Cada película de animación que sale de la franquicia Disney-Pixar es un acontecimiento merecedor de atención. No creo que sea necesario detenerse a estas alturas en la factura técnica de las producciones, que está más allá de todo elogio. Sí me parece oportuno, en cambio, fijarnos en las historias que nos cuentan. Sus narraciones, en su aparente sencillez, nos ofrecen un mundo de valores que haríamos mal en desatender. Pueden parecer simples, pero muy eficaces y de una claridad elocuente. Es un cine para pequeños, y también para adultos que no dudan en elegir recluirse durante una hora y media en el mundo mágico que nos proponen. Siempre encontramos algún motivo, y más de uno, que justifica la elección.
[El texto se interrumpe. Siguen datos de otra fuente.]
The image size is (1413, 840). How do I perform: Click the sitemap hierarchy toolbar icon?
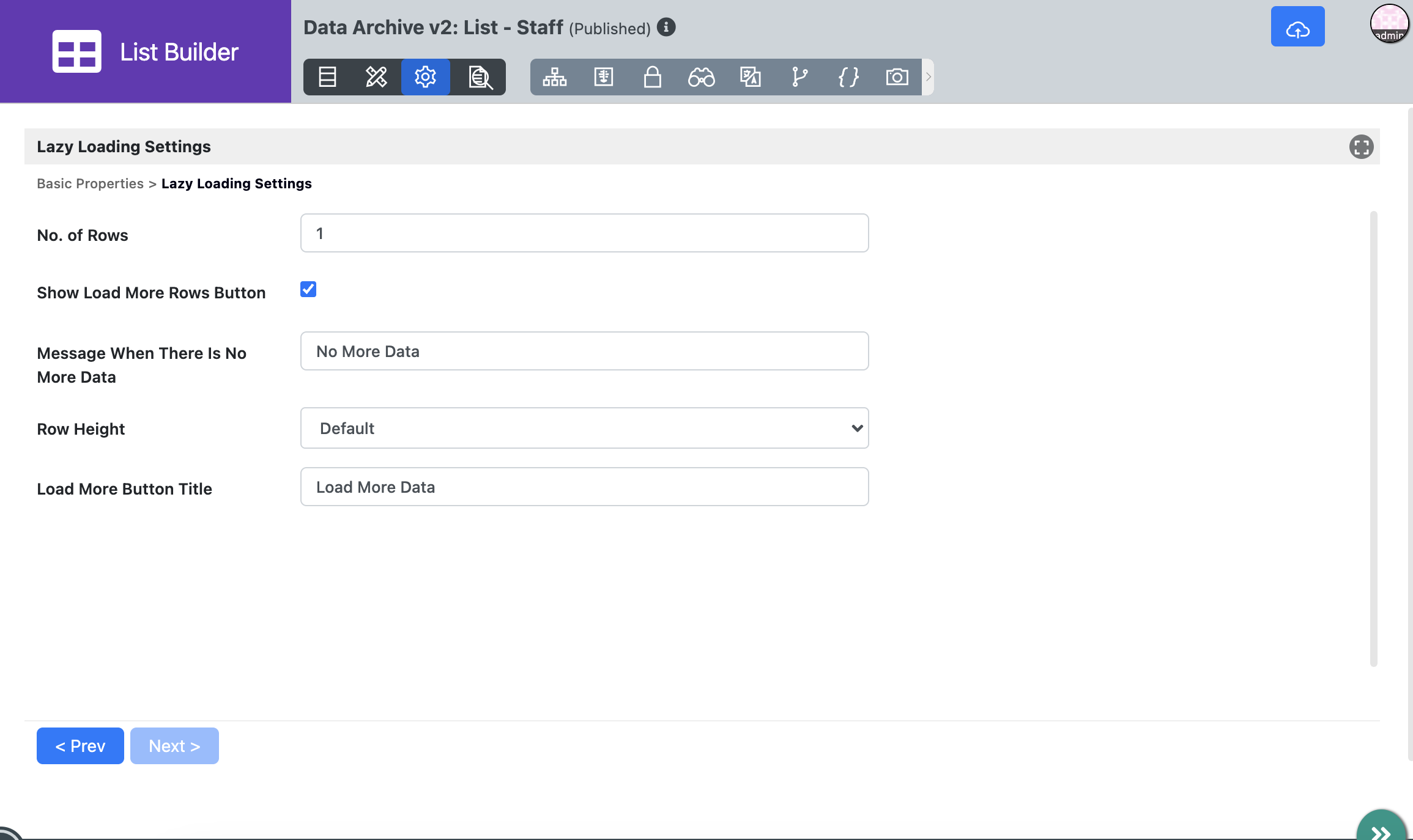555,77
Ha sucedido en Up, Wall-E, Del revés, Toys Story, y más. Y también en Luca, obra del realizador Enrico Casarosa, autor de una pequeña (por su brevedad) maravilla titulada La luna. Aquí vuelve a ofrecernos una historia con abundantes recursos simbólicos que nos invitan a adentrarnos en las profundidades de una narración que dice mucho más de lo que aparenta a primera vista. Ya Bruno Bettelheim nos previno hace mucho tiempo de la riqueza contenida en los cuentos de hadas e indagó en las lecciones que ofrecían. También las producciones de Disney-Pixar nos dan una poderosa lección de humanidad y empatía.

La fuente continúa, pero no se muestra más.